Desde 2008, no Clos de l'Oratoire des Papes, as vinhas são trabalhadas de acordo com os princípios da agricultura biológica. Por quatro anos, a propriedade decidiu parar definitivamente com o uso de fertilizantes para usar seu próprio fertilizante 100% natural. Ele é produzido por um criador de uma vila vizinha que coleta esterco de ovelhas, cavalos e vacas. Em média, entre 7 e 10 toneladas de esterco compostado são usados a cada três anos nos solos do Clos.
O cuidado no cultivo e gestão das plantas também tem a ver com a herança de vinhas que Clos de l'Oratoire des Papes quer manter. Suas parreiras são de seleção massal e foram produzidas a partir de estirpes de vinhas velhas selecionadas pela sua própria qualidade e pela grande variabilidade genética. As mudas são enxertadas manualmente usando o método inglês de enxerto de fenda, uma técnica que garante um melhor fluxo de seiva na planta.
Com o tempo, o tamanho das videiras foi adaptado a cada lote. A ideia não é restringir a parreira, mas deixá-la viver e crescer. E para combater as ervas daninhas, são praticados métodos alternativos. São semeadas misturas de várias espécies vegetais, como gramíneas, leguminosas e crucíferas entre as fileiras.
Formam-se assim grandes corredores biológicos constituídos por árvores, heras, arbustos e muitas outras espécies vegetais. No final de fevereiro e início de março, um pastor com suas ovelhas é chamado para “aparar” os excessos e concomitantemente adubar o solo.
“O que é preciso são solos vivos, vinhas bem nutridas e nunca traumatizadas para ter uvas em perfeitas condições que darão vinhos vivos e vibrantes”, diz Eduardo Guerin, diretor técnico de Clos de l'Oratoire des Papes, que também cuida dos vinhos de Ogier.

** Material fornecido **

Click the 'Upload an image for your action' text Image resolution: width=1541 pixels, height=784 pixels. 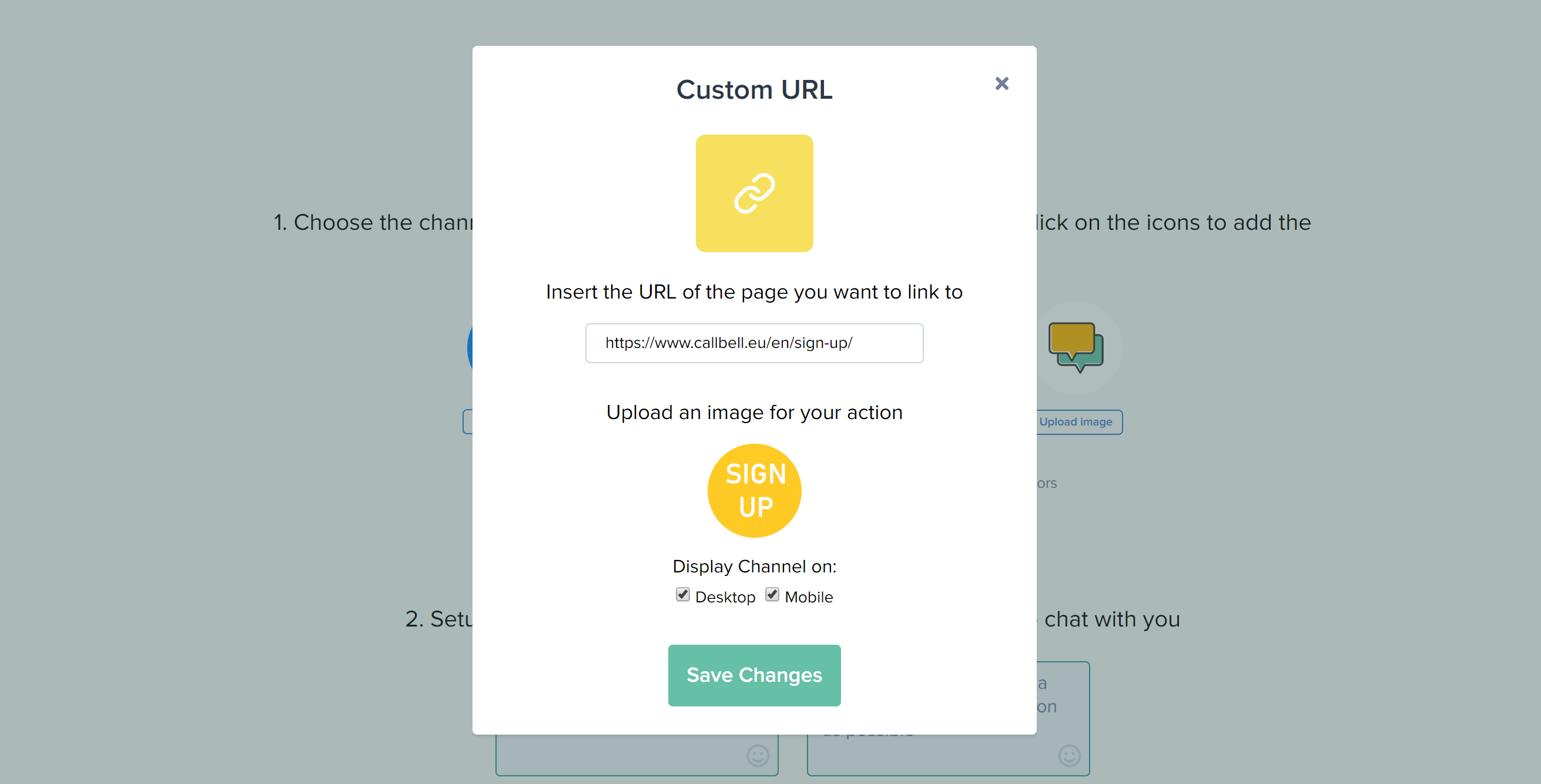point(755,412)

** Exercícios a resolver **
1. Troque “videiras” por “cepas” e reescreva o trecho sobre as vinhas do Clos de l'Oratoire des Papes entre “O cuidado no” e “entre as fileiras.”, inclusive.
2. Dê continuidade ao trecho sobre as vinhas do Clos de l'Oratoire des Papes a partir do ponto em que ele termina.
O material não é usado em nenhuma das tarefas.

** Respostas das tarefas **
1.
O cuidado no cultivo e gestão das plantas também tem a ver com a herança de vinhas que Clos de l'Oratoire des Papes quer manter. Suas parreiras são de seleção massal e foram produzidas a partir de estirpes de vinhas velhas selecionadas pela sua própria qualidade e pela grande variabilidade genética. As mudas são enxertadas manualmente usando o método inglês de enxerto de fenda, uma técnica que garante um melhor fluxo de seiva na planta.
Com o tempo, o tamanho das cepas foi adaptado a cada lote. A ideia não é restringir a parreira, mas deixá-la viver e crescer. E para combater as ervas daninhas, são praticados métodos alternativos. São semeadas misturas de várias espécies vegetais, como gramíneas, leguminosas e crucíferas entre as fileiras.

2.
A sede de Clos de l'Oratoire des Papes é um edifício que remonta à época dos Príncipes de Orange, no século XVI. Dois séculos depois, a diocese de Avignon decidiu estabelecer uma residência para os seus monges no lugar e transformou-o em Priorado. No século XIX, o local foi reaproveitado para armazenar sal de uma mina, mas posteriormente foi abandonado.
Em 2014, foi realizada uma reforma completa e hoje o Priorado é dedicado à vinificação e envelhecimento dos vinhos Clos de l'Oratoire des Papes. São três caves dedicadas a cada um dos vinhos: a do vinho branco com cubas em forma de tulipas, a do vinho tinto com cubas troncocônicas de 75 e 100 hectolitros, e a da cuvée Les Chorégies com seus tonéis de 18,7 hectolitros especialmente projetados para serem alojados pelo Priorado. As caves foram escavadas em um solo com mais de 15 milhões de anos e estão ligadas ao corpo do edifício por um túnel usado antigamente pelos monges.
O vinho branco do Clos de l’Oratoire des Papes é produzido com uvas Grenache Blanc, Bourboulenc, Clairette e Roussanne em cachos inteiros. É uma prensagem “champenoise”, muito delicada, que dura entre 7 e 8 horas em vez de 2 horas em média, com o objetivo de obter o mosto mais puro possível. Parte da vinificação é realizada 80% nas oito cubas de concreto em formato de tulipa e 20% em barricas de carvalho francês de 300 litros. O Clos de l’Oratoire des Papes branco é envelhecido em uma cave de 6 metros de profundidade. O envelhecimento é feito sobre borras e pratica-se a bâtonnage na barricas.
A vinificação do Clos de l’Oratoire des Papes tinto ocorre em uma cave no coração do edifício do Priorado que consiste em 11 cubas troncocônicas de carvalho francês de 75 e 100 hl. Ele é um blend dos quatro terroirs da denominação com predominância de Grenache, mas com aportes de Syrah, Cinsault e Mourvèdre.
A cofermentação tem o objetivo de misturar variedades de uvas de diferentes tipos de solo dos terroirs de Châteauneuf-du-pape. Segundo Guerin, a Syrah plantada em terrenos argilosos equilibra a Syrah de solo calcário, por exemplo. A combinação de solos de seixos e os ditos “safre” é fundamental para esta cuvée, pois os seixos são a assinatura de Châteauneuf-du-Pape e conhecidos por dar mais volume de álcool, frutas confitadas e potência ao vinho, enquanto os safres, muitas vezes tornam os vinhos mais delicados, com taninos sedosos, frutas negras e com maior finesse.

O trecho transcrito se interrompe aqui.